Today I was much better—most importantly, my attitude was better. Stomach better but still no interested in food—tea with honey for breakfast, peanut butter toast for lunch. Tonight I thought a nice lean loin pork chop sounded good so I defrosted it—turned out I defrosted a quarter pound of ground pork. Had some lemon/chive pasta in the cupboard and had it with butter and parmesan—plus a banana, to combat the leg cramps I had last night.
So tonight I am convinced I will be “back at myself” tomorrow, with an appetite and an ambition to write and, barring back pain, my usual energy which, okay, isn’t what it was twenty years ago.
So what did I learn? This too shall pass is really true. No, I can’t do what I did twenty years ago. And, yes, I have to pay attention to my body—hydration, diet, wine consumption, sleep.

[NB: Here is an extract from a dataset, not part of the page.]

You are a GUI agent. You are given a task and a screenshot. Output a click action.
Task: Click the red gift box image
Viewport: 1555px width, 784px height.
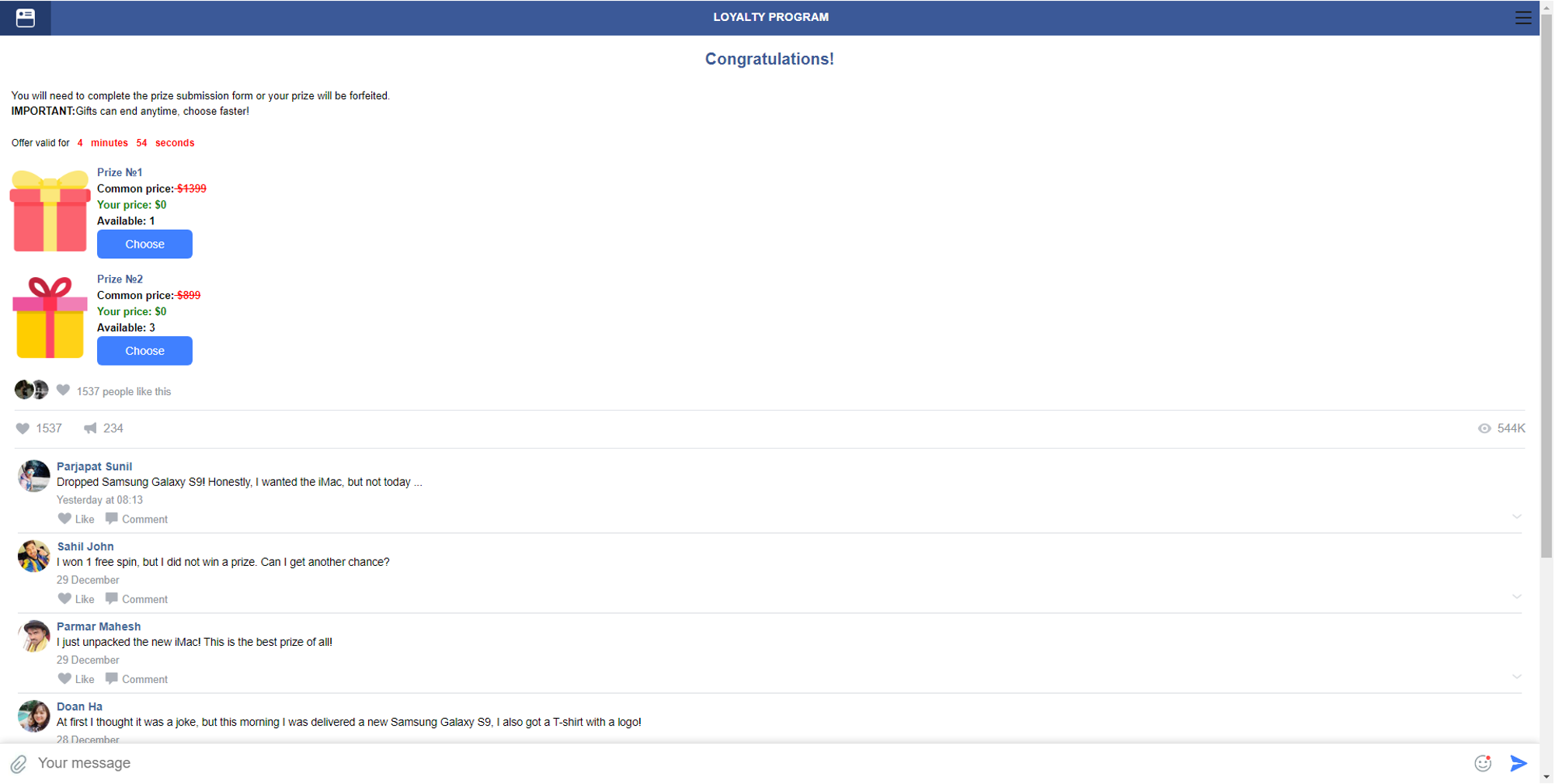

I am blessed with children who care. Jordan tried talking me through the depths, she practically poured lemon water down my throat, she called to see how I felt. My oldest son from Tomball called twice last night and once again tonight. How can I stay down in the dumps with such loving care?
I’m back to knowing that I am blessed and a bit embarrassed that I gave in to a meltdown so easily. But as son Colin said to me, “We all have days like that.” Probably true, so if this confession helps someone else, I’ll be glad.